▶ Document passage
*** Begin section ***
Up to NHL Betting Trends

in NHL Betting Trends

Gainey grabs the reins in Montreal

Bookmark and Share by Mark Rothstein

Gainey

A legend in the sport

You don’t get to tread water for long when you’re the head coach in Montreal. The Canadiens had one of the best records in the league through October and November, fell on hard times in December, and now find themselves toiling for a new head coach in the middle of January.

Bob Gainey, the team’s general manager, fired head coach Claude Julien (along with assistant coach Rick Green) last weekend, and announced that he would step behind the bench for the rest of the season. Joining Gainey was Guy Carbonneau, who has been named associate coach and will take over the top job for the 2006/07 season.

And with those two leading the team, watch for anyone taking a night off on the ice to find themselves taking the next night off in the stands. Gainey was a four-time winner of the Selke Trophy in the late seventies/early eighties, while Carbonneau won that same trophy three times in the late eighties/early nineties.

Carbonneau’s role will be to learn the job and evaluate personnel for the rest of the season; Carbonneau has never coached at the NHL level, although he was an assistant coach with the Habs during the 2001/02 season. He had been acting as the assistant general manager in Dallas prior to last week.

Gainey has 5 1/2 seasons of NHL coaching experience on his resume, including three years with the Minnesota North Stars and another 2 1/2 years after the franchise was relocated to Dallas. Gainey guided Minnesota to the Stanley Cup finals in his first year with the team (1990/91), where they lost to the Pittsburgh Penguins. Surprisingly, the North Stars went only 27-39-14 that year; in fact, Gainey-coached teams have had losing records in five of his six seasons.
*** End section ***
▶ How to complete this task
In the article about Bob Gainey taking over as coach in Montreal, which team beat Gainey's Minnesota North Stars in the 1990/91 Stanley Cup finals?

▶ Provided material
*** Begin section ***
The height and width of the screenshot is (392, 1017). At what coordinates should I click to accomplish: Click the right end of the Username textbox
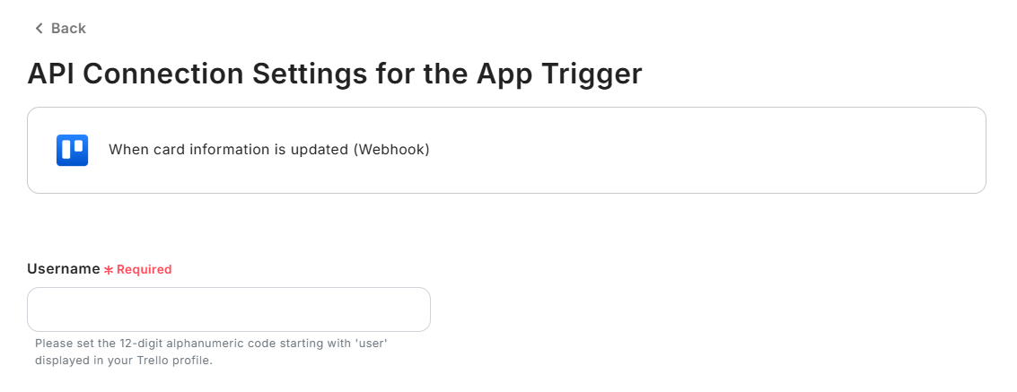pos(413,309)
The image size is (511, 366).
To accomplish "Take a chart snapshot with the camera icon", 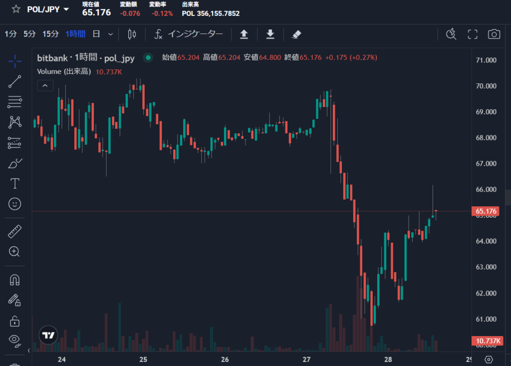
*** End section ***
▶ Output
The Pittsburgh Penguins.